6.07.2004

He wakes up around 5:30 in the morning. He doesn't shower or use the bathroom for any extended period, unless it's to take a shit. I know this because he sprays enough air freshener that it wafts into my room and enters my dreams. I'm not sure exactly what else he does before leaving, but he leaves just about every morning around six, when I usually arise. I believe he goes to his storage facility to view/diddle with his pride and joy--his bike. Or he goes to the VA, for whatever reason. Maybe they give injured vets free breakfast. By nine he's back home and he retires to his room. The television is always on, like a cable modem, when he's home. Sometimes you can hear him laughing out loud, a grizzly cackle, at the T.V. From nine to about 8 p.m. he does these seven thigs and absolutely nothing else, in order of most frequent to least:
1) watches T.V.
2) naps
3) cooks food
4) eats food
5) smokes Marlboros on the back steps
6) takes another crap.
7) talks to me, or John (the other housemate) every so often, the topics:
-sports
-his bike, where he rode it, wants to ride it
-the grill
-the occasion bill question or irregularity
-where my dad is, when he'll be around to collect rent

He talks louder than just about everyone else, says "fuckin" often, but not maliciously, like someone would say "um". Every once in a while will talk about girls in the barroom chauvinistic manner. Mostly he just talks about sports, his bike and food.

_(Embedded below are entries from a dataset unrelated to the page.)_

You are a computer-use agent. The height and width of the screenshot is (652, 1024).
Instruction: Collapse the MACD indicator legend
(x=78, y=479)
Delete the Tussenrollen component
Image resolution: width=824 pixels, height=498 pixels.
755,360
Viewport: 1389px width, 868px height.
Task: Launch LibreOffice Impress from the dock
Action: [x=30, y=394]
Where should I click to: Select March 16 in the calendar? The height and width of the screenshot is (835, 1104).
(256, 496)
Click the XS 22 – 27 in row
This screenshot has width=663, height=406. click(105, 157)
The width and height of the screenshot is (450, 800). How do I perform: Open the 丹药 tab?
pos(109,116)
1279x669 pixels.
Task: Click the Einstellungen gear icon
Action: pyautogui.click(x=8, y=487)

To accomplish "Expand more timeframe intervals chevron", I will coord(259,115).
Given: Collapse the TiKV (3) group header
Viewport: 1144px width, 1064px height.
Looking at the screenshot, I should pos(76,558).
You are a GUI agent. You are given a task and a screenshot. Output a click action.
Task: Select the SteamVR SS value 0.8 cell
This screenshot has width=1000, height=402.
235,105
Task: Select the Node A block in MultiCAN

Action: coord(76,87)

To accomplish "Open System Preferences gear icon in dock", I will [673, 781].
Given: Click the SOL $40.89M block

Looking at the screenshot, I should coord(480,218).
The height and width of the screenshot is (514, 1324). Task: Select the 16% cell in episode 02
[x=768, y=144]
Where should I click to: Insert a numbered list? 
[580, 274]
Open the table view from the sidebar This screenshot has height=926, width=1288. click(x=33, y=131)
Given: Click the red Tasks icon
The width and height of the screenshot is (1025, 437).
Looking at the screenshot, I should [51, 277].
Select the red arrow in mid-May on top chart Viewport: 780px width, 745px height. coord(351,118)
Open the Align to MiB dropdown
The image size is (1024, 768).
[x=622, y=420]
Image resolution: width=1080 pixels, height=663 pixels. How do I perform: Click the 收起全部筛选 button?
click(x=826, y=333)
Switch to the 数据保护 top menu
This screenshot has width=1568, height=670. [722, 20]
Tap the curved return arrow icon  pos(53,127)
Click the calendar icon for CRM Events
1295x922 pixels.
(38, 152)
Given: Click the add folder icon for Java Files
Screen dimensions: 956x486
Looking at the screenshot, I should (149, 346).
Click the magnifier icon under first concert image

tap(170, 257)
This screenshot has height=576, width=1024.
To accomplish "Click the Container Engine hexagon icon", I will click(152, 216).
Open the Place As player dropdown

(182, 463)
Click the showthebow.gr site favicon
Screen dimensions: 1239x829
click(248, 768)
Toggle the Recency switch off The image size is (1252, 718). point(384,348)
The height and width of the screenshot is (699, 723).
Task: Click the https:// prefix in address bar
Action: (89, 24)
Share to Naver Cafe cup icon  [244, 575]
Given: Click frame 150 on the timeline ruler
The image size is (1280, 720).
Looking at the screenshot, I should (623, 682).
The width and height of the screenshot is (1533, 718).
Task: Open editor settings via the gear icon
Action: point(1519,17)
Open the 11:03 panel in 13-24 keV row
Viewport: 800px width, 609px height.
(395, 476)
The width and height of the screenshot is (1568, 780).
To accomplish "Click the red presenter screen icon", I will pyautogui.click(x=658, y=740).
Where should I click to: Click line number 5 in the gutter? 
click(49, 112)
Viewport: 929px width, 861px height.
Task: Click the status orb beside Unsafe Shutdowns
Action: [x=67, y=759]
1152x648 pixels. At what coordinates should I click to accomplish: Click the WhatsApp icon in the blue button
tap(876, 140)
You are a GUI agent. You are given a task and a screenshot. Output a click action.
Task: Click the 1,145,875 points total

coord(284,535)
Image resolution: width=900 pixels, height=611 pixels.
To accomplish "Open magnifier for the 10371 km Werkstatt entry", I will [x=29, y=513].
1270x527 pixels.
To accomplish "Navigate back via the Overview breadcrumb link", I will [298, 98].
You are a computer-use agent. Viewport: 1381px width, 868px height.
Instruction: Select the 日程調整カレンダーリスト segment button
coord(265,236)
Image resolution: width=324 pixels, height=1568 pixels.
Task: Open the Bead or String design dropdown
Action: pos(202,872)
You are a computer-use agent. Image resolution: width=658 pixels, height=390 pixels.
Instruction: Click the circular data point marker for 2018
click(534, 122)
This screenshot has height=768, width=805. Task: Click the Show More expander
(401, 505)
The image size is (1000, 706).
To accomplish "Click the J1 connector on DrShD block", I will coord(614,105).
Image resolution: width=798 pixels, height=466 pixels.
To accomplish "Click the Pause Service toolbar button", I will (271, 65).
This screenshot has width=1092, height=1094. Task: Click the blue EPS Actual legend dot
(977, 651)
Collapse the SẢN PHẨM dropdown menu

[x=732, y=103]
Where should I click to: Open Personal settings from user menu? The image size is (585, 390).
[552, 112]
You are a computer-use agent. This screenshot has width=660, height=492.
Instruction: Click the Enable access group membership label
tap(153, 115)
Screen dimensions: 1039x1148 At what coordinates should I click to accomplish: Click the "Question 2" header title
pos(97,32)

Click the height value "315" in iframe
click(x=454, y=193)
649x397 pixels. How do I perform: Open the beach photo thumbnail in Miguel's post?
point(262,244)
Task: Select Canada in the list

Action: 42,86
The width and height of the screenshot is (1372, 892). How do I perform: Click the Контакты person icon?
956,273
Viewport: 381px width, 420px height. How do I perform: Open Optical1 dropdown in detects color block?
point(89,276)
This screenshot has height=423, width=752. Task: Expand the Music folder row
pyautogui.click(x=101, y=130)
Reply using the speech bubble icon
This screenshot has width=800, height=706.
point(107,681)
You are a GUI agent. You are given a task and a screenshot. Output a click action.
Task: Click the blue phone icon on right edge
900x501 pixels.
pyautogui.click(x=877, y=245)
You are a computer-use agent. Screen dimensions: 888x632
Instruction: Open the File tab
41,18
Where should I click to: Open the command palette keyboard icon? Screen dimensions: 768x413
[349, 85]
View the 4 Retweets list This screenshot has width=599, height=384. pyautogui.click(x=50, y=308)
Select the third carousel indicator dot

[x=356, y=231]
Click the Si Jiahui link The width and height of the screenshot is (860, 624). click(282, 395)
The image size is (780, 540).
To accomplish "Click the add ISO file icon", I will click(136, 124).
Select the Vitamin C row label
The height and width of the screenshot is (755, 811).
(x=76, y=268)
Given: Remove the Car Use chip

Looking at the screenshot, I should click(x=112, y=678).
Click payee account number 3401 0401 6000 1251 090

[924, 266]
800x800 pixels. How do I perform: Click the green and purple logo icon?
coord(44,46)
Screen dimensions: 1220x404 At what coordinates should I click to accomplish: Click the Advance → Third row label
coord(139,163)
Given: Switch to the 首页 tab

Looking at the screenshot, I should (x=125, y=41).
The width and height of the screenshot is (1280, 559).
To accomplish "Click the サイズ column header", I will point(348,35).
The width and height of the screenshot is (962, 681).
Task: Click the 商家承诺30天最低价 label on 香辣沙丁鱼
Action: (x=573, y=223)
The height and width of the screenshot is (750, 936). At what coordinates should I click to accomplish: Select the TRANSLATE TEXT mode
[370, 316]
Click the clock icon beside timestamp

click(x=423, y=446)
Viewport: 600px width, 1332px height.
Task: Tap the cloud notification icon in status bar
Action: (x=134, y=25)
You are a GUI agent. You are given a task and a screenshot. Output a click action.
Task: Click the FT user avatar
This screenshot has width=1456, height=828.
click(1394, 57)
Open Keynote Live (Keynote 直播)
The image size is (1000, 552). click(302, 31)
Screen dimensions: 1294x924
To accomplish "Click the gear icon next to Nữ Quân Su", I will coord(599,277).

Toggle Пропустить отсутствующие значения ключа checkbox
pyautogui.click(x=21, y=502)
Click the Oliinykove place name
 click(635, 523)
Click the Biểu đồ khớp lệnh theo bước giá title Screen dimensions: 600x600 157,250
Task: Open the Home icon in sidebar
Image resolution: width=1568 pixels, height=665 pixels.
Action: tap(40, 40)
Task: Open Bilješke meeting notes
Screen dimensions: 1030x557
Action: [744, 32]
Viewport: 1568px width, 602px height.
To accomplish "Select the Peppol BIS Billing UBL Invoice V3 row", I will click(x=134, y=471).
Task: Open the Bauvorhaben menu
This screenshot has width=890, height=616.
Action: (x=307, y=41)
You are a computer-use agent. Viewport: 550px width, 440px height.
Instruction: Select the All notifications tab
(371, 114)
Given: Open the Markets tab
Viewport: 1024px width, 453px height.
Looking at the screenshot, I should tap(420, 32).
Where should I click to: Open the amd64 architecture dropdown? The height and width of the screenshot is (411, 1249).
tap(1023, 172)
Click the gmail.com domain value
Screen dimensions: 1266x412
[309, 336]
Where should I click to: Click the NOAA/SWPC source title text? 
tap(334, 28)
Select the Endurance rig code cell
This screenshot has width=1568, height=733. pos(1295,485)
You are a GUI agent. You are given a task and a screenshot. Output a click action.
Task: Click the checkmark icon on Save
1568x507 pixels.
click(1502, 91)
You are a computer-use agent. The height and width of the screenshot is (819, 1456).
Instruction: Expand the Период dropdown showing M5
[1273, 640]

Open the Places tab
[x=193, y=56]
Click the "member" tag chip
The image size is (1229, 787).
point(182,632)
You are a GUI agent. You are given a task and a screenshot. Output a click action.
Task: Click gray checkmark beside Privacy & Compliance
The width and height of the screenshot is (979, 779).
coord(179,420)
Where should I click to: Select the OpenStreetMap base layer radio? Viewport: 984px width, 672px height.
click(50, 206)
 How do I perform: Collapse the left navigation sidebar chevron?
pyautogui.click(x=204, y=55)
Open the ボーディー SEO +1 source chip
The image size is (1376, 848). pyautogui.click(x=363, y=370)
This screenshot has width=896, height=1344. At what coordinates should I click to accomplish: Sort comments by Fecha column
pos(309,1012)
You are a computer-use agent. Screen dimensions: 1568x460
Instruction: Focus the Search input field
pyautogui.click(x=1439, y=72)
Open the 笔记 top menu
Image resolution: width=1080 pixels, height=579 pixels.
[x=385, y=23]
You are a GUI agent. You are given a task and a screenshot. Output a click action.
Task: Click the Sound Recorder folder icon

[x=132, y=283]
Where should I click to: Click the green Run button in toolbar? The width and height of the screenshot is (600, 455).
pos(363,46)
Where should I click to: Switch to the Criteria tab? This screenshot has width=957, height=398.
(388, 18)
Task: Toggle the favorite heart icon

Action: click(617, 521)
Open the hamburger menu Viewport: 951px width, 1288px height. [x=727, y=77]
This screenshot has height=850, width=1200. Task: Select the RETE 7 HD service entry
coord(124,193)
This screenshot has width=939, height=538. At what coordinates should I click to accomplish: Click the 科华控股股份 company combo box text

He's got a pot belly and his gait shows it. He has a particular gorilla-like squat when he reaches for food in the bottom of the fridge. He's 55 years old and was injured in Vietnam--he supposedly is blind in one eye and I also noticed a surgery scar on his finger. He wears shorts and a tee shirt with the sleeves cut off exclusively around the house. Even in cold months. This occasioned me to realize the reason behind the ever burgeoning popularity among Americans of shirts with the sleeves cut off. It's a great way for out-of-shape people to show off their guns (the humongous twinkie-like fat-filled arms) while effectively hiding their belly and love-handles. Tank tops look rather ridiculous on barrel-bellied guys.